His case manager worked with "Matthew" to secure employment and helped him to create a budget and savings account. After some time with us, "Matthew" left our shelter for housing back out in the community. He called his case manager after many months later and shared that through the support and encouragement he received during his time in shelter, he had started to rekindle the relationship with his father, found better full-time employment as an area store manager and had secured his own apartment in the Tri-city area. He credited the support, education and tools he received at Lazarus House for his new life.
Finding a Lost Identity
One day, the St. Charles Police Department brought a man named "Charlie" to Lazarus House. "Charlie" literally had nothing but the clothing on his back. He had no picture ID, no birth certificate, no social security card, no money, no job and no medical insurance. He had absolutely nothing.
"Charlie" shared with his case manager that, numerous years before, he had been evicted from his apartment while working out of state on a month-long job as a laborer. During the eviction, his entire life was thrown into a dumpster and by the time he returned home, he had lost everything.
Unable to prove his identity, "Charlie" was forced to spend the next several years as an undocumented worker. Without basic identification, "Charlie" was unable to receive medical care or other critical services most people take for granted. Of course the largest long-term challenge was that Charlie was unable to secure legal employment.

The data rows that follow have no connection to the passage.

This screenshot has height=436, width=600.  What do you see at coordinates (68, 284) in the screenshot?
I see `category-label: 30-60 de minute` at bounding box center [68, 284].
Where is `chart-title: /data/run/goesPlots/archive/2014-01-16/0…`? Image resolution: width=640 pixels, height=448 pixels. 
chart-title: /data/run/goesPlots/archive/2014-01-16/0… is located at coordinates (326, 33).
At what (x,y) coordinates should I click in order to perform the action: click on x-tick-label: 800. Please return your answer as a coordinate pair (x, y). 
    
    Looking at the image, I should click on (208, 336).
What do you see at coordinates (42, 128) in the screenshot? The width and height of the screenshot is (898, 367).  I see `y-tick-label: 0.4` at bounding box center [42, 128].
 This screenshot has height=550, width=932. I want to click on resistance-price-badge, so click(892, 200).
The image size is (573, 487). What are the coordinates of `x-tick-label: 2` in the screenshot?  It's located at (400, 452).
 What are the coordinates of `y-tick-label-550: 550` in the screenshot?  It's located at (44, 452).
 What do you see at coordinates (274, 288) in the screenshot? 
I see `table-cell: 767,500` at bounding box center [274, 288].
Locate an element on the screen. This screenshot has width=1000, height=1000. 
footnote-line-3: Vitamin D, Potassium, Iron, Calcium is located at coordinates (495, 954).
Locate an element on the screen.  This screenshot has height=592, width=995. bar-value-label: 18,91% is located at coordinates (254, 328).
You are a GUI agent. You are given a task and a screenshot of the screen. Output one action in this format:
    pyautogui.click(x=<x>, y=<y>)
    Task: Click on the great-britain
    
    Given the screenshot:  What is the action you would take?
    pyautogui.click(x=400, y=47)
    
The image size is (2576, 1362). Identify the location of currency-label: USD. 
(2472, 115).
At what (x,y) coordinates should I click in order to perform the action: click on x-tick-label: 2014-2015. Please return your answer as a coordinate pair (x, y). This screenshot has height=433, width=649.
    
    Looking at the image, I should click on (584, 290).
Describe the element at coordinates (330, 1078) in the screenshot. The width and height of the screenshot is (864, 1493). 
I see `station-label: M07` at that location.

After much pleading and cajoling during multiple visits to both the Social Security Administration office, the Illinois Secretary of State’s office and writing the California Department of Public Health, we were able to obtain “Charlie’s” social security card, state identification card and California birth certificate. Today, "Charlie" has medical insurance and is working a full-time job. He has a new zeal for life which he did not have when he first entered our shelter. A few times now, "Charlie" has walked up to me as he holds his State ID in-hand and says "I'm somebody thanks to you!" "Charlie" is just one of many success stories we have had the privilege of being a part of here at Lazarus House and this is in thanks to our wonderfully generous donors.